SUPPLIED INFORMATION below:

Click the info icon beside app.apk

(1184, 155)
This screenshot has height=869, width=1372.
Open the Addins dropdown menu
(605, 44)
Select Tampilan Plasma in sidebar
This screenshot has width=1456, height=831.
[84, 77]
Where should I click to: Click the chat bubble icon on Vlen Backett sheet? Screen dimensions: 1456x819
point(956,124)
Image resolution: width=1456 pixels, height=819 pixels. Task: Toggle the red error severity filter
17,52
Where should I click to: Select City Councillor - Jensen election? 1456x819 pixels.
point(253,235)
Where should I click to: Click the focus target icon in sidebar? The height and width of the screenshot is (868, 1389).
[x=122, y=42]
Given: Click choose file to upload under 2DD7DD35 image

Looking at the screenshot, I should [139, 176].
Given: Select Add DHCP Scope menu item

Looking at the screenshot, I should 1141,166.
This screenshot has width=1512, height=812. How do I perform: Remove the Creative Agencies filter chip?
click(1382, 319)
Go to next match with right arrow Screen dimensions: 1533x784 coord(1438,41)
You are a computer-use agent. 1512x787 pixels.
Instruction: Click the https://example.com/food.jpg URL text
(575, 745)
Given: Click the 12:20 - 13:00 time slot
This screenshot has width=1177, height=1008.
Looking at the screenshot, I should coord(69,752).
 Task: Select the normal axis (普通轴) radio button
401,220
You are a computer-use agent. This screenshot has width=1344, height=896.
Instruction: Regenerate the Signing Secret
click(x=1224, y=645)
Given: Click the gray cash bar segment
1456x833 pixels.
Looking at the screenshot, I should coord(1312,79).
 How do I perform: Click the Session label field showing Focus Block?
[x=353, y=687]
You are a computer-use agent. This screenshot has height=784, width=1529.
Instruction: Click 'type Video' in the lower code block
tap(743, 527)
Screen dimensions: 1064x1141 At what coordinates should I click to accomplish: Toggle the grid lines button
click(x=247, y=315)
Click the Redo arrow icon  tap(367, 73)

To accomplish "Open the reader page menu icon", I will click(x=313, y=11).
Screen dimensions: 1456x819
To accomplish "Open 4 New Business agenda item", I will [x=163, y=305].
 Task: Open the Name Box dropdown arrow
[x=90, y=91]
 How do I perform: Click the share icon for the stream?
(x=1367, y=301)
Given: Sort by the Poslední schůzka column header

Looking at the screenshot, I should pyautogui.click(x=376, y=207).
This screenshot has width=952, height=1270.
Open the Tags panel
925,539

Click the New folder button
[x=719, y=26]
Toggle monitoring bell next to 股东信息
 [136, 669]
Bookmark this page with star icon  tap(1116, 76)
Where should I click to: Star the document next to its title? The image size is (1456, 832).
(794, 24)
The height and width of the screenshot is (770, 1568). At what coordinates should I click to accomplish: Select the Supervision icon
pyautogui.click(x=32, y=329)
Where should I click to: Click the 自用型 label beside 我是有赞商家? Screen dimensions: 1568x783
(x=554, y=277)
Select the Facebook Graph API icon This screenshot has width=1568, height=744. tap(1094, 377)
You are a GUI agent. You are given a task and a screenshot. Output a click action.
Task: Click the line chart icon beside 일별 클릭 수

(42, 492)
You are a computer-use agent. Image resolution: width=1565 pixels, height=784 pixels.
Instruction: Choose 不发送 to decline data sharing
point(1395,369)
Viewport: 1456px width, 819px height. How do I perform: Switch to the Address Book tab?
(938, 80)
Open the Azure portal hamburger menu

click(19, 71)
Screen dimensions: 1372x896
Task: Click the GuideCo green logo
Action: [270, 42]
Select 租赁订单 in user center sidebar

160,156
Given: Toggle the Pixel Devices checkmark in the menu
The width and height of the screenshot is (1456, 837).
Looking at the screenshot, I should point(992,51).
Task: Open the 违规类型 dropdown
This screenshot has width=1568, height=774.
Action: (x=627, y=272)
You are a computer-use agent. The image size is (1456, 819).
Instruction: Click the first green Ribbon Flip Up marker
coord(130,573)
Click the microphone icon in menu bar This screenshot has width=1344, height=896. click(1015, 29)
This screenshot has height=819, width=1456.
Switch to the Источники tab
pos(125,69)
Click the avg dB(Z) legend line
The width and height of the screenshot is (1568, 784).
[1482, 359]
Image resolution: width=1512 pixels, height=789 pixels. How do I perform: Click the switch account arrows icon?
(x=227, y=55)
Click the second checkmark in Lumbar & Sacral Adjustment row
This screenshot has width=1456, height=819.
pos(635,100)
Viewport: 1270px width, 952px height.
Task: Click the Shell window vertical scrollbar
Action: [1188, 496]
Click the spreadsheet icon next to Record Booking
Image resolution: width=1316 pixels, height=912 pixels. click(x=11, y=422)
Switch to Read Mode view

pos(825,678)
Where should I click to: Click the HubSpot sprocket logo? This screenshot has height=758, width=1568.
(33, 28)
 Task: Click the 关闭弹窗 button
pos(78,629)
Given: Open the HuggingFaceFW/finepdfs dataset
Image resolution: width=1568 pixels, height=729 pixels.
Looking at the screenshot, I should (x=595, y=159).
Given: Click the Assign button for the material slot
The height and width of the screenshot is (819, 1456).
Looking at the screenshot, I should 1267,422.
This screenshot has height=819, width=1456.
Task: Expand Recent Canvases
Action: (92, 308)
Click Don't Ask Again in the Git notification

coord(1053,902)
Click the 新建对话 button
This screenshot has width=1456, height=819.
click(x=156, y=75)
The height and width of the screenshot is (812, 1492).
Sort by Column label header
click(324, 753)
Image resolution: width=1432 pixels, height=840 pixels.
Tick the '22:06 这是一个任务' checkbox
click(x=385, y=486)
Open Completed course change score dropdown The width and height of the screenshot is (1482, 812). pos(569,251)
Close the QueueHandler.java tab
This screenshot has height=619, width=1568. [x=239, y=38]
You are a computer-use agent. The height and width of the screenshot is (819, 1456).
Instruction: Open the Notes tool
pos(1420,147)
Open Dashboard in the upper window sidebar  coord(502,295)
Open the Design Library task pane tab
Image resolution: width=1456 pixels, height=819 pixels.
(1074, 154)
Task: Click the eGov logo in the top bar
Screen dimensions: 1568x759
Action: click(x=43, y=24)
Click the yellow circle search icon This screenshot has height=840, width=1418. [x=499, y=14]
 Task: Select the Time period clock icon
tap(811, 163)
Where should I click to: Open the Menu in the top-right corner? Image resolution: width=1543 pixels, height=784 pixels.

End of SUPPLIED INFORMATION.

Where a line of the entries above holds the word "computer", return that line.

## TASK OUTPUT
You are a computer-use agent. 1512x787 pixels.
You are a computer-use agent. This screenshot has width=1344, height=896.
You are a computer-use agent. This screenshot has height=784, width=1529.
You are a computer-use agent. Image resolution: width=1565 pixels, height=784 pixels.
You are a computer-use agent. The image size is (1456, 819).
You are a computer-use agent. The height and width of the screenshot is (819, 1456).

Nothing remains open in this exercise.